The line that contains "Sort by the Name" and all lines following it to the end of the data below: set these down exactly, and nothing besides.
==========
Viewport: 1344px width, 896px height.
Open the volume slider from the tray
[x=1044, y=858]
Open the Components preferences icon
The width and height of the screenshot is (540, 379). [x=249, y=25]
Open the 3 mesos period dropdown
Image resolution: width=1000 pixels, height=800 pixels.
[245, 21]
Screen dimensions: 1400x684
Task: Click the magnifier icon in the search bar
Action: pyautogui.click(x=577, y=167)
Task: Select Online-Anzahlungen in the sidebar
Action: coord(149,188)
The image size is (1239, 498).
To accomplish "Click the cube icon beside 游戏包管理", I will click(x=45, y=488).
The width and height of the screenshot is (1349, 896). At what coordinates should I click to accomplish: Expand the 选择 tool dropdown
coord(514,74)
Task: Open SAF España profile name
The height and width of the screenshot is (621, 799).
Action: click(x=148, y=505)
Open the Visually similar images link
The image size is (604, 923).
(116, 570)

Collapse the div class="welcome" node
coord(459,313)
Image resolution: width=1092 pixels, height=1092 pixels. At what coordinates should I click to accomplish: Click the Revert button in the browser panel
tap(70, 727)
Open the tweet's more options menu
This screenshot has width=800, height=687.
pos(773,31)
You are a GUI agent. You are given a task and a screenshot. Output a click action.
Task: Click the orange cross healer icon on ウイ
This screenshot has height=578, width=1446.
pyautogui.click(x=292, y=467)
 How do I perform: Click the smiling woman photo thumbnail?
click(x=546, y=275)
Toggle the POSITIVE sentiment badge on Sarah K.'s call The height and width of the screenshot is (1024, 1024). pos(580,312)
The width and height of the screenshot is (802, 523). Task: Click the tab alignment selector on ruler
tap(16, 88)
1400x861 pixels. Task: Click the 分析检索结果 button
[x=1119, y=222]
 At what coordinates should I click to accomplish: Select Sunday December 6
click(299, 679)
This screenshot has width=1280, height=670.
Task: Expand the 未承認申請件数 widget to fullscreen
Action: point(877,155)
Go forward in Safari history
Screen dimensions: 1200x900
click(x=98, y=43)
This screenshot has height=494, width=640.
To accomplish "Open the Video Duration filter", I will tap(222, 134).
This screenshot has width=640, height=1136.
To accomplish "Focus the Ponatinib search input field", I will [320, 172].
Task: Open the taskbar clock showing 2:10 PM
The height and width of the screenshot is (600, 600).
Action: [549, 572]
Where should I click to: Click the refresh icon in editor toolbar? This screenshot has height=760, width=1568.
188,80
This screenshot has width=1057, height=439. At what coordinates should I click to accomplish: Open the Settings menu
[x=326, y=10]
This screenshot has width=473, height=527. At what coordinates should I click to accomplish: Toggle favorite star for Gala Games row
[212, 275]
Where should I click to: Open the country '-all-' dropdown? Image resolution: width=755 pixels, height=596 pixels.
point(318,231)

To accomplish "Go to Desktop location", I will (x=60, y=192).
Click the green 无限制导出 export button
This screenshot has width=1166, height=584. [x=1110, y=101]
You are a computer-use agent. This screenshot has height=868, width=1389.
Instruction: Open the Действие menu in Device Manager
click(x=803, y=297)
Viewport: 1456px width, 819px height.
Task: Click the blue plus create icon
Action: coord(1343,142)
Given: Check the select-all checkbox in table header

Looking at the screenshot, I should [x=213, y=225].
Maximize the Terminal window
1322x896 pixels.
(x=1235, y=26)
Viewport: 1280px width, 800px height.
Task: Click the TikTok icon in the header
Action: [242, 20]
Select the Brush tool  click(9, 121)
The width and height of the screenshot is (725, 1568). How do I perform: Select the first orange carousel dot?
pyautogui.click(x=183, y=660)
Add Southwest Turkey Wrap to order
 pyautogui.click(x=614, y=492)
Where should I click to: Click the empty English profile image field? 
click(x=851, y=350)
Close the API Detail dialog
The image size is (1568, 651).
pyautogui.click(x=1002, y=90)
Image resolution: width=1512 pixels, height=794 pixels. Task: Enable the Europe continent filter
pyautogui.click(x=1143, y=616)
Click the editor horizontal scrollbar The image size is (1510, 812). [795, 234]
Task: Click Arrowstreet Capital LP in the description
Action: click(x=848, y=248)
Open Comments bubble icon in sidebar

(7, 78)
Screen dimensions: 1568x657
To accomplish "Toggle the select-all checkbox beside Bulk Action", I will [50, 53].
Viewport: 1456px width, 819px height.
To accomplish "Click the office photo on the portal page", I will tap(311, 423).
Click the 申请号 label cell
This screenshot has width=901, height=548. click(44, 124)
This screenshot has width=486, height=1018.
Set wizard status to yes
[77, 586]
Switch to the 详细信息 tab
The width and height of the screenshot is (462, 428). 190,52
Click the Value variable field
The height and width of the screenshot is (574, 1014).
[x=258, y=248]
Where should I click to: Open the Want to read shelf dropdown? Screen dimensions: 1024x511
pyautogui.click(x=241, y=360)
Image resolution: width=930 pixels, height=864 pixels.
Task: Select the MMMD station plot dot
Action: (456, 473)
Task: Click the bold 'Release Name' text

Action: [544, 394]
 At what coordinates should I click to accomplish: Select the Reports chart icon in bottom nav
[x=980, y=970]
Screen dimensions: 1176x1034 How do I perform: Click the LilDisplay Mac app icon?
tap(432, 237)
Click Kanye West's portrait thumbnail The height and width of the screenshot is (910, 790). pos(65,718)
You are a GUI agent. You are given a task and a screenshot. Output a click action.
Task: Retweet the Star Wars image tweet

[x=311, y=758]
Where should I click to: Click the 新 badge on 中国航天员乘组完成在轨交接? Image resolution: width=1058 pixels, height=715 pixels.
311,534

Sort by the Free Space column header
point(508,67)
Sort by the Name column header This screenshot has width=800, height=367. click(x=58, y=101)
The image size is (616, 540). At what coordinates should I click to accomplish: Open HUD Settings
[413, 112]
==========
Your response ->
Sort by the Name column header This screenshot has width=800, height=367. click(x=58, y=101)
The image size is (616, 540). At what coordinates should I click to accomplish: Open HUD Settings
[413, 112]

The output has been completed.